Top of SOURCE RECORDS
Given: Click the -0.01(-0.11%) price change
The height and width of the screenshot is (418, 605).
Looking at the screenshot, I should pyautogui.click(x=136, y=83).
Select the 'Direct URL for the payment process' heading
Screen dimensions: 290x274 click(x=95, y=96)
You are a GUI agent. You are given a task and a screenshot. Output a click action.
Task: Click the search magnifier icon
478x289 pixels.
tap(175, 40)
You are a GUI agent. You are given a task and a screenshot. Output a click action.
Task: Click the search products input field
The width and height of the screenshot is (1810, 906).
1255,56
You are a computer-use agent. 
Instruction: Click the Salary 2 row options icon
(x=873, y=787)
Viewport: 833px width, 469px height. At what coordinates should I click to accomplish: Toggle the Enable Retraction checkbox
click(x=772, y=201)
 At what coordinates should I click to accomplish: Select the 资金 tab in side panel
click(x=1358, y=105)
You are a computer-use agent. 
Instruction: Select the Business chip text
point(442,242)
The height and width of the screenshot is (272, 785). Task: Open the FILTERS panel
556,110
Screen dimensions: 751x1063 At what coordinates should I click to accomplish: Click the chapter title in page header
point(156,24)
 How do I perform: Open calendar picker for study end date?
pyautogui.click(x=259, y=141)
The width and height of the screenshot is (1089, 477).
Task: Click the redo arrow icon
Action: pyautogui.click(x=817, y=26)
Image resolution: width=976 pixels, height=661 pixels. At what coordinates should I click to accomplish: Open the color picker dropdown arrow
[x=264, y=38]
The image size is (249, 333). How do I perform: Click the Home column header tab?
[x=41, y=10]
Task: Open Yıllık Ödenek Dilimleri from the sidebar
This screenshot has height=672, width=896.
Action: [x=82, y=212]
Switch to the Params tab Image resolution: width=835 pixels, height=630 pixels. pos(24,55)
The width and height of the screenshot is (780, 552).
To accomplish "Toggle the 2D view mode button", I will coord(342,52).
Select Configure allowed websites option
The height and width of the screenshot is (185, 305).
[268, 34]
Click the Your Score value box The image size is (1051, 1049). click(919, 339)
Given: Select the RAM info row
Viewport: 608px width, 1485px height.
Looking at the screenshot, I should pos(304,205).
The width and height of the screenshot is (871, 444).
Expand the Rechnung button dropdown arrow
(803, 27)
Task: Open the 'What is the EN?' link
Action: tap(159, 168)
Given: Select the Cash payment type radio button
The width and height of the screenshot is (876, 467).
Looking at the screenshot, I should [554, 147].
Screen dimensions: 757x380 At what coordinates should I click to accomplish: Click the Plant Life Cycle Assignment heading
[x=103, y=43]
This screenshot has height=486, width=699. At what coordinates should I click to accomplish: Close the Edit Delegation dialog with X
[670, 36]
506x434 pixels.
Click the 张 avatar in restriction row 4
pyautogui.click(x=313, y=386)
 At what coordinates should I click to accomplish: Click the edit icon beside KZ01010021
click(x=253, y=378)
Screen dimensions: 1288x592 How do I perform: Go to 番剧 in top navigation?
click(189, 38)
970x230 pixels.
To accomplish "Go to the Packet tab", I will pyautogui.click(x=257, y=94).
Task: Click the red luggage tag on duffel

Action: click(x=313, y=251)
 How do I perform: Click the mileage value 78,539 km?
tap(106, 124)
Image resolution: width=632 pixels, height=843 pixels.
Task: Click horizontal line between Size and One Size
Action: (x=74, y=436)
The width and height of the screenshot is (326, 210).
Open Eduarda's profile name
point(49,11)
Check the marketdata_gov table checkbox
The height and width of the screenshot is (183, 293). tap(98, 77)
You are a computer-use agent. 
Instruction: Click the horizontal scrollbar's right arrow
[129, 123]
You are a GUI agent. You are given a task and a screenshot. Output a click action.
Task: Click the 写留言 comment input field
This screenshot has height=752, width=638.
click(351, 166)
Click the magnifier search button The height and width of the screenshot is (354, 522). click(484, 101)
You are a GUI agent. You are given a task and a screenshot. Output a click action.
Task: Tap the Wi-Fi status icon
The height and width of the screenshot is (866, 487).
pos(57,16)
Bottom of SOURCE RECORDS
Retype exactly the lines of the data above that fall between the line with "Expand the Rechnung button dropdown arrow" and the line with "506x434 pixels.", inclusive, and add nothing.

Expand the Rechnung button dropdown arrow
(803, 27)
Task: Open the 'What is the EN?' link
Action: tap(159, 168)
Given: Select the Cash payment type radio button
The width and height of the screenshot is (876, 467).
Looking at the screenshot, I should [554, 147].
Screen dimensions: 757x380 At what coordinates should I click to accomplish: Click the Plant Life Cycle Assignment heading
[x=103, y=43]
This screenshot has height=486, width=699. At what coordinates should I click to accomplish: Close the Edit Delegation dialog with X
[670, 36]
506x434 pixels.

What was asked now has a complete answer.